1. A method of programming a driving waveform for an electrophoretic display (EPD), wherein the driving waveform includes a plurality of single pulses selected from K candidate pulse widths W 1 ˜W K , comprising steps of: (a) obtaining K sets of discrete electro-optical response data by respectively applying K different constant pulse sequences to the EPD, wherein the K different constant pulse sequences respectively correspond to the K candidate pulse widths W 1 ˜W K ; (b) applying a polynomial curve fitting algorithm to obtain K relation curves C 1 ˜C K between contrast ratios of the EPD to time, wherein the K relation curves C 1 ˜C K respectively correspond to the K sets of discrete electro-optical response data; (c) calculating K slope values S 1 ˜S K of the K relation curves C 1 ˜C K at a current contrast ratio of the EPD; (d) selecting a maximum slope S max among the K slope values S 1 ˜S K and determining a specific pulse width W S among the K candidate pulse widths W 1 ˜W K corresponding to the maximum slope S max ; (e) calculating a next contrast ratio of the EPD according to the specific pulse width W S and the maximum slope S max ; and (f) repeating the steps (c) to (e) until the next contrast ratio of the EPD exceeds a target value.

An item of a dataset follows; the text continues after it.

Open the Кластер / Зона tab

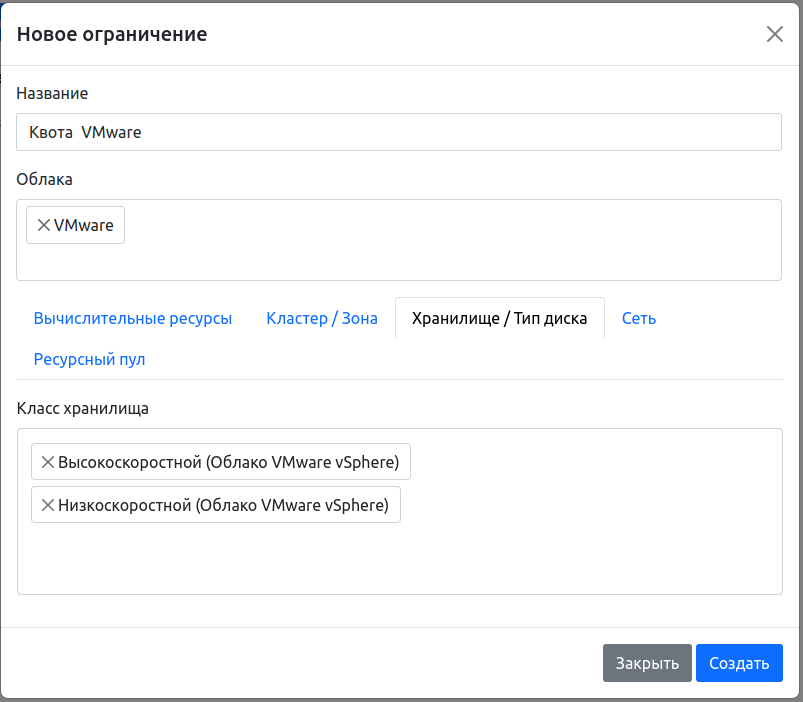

2. The method as claimed in claim 1 , wherein the specific pulse width W S is replaced by another pulse width selected from the K candidate pulse widths W 1 ˜W K when the next contrast ratio of the EPD exceeds the target value.

3. The method as claimed in claim 1 , wherein a fifth-order 2D polynomial is used for least-square-based curve fitting as the polynomial curve fitting algorithm in the step (b).

4. The method as claimed in claim 1 , wherein the EPD is driven by a pulse number modulation (PNM) signal.

5. The method as claimed in claim 1 , wherein the EPD is a Quick-response liquid powder display (QR-LPD).

6. The method as claimed in claim 1 , wherein all the single pulses of the driving waveform have the same relative voltage.

7. The method as claimed in claim 1 , wherein the K candidate pulse widths W 1 ˜W K are in a range between 50˜500 μs.

8. The method as claimed in claim 1 , wherein the driving waveform further comprises a plurality of constant intervals between the single pulses.

9. The method as claimed in claim 8 , wherein the constant intervals are about 150μs.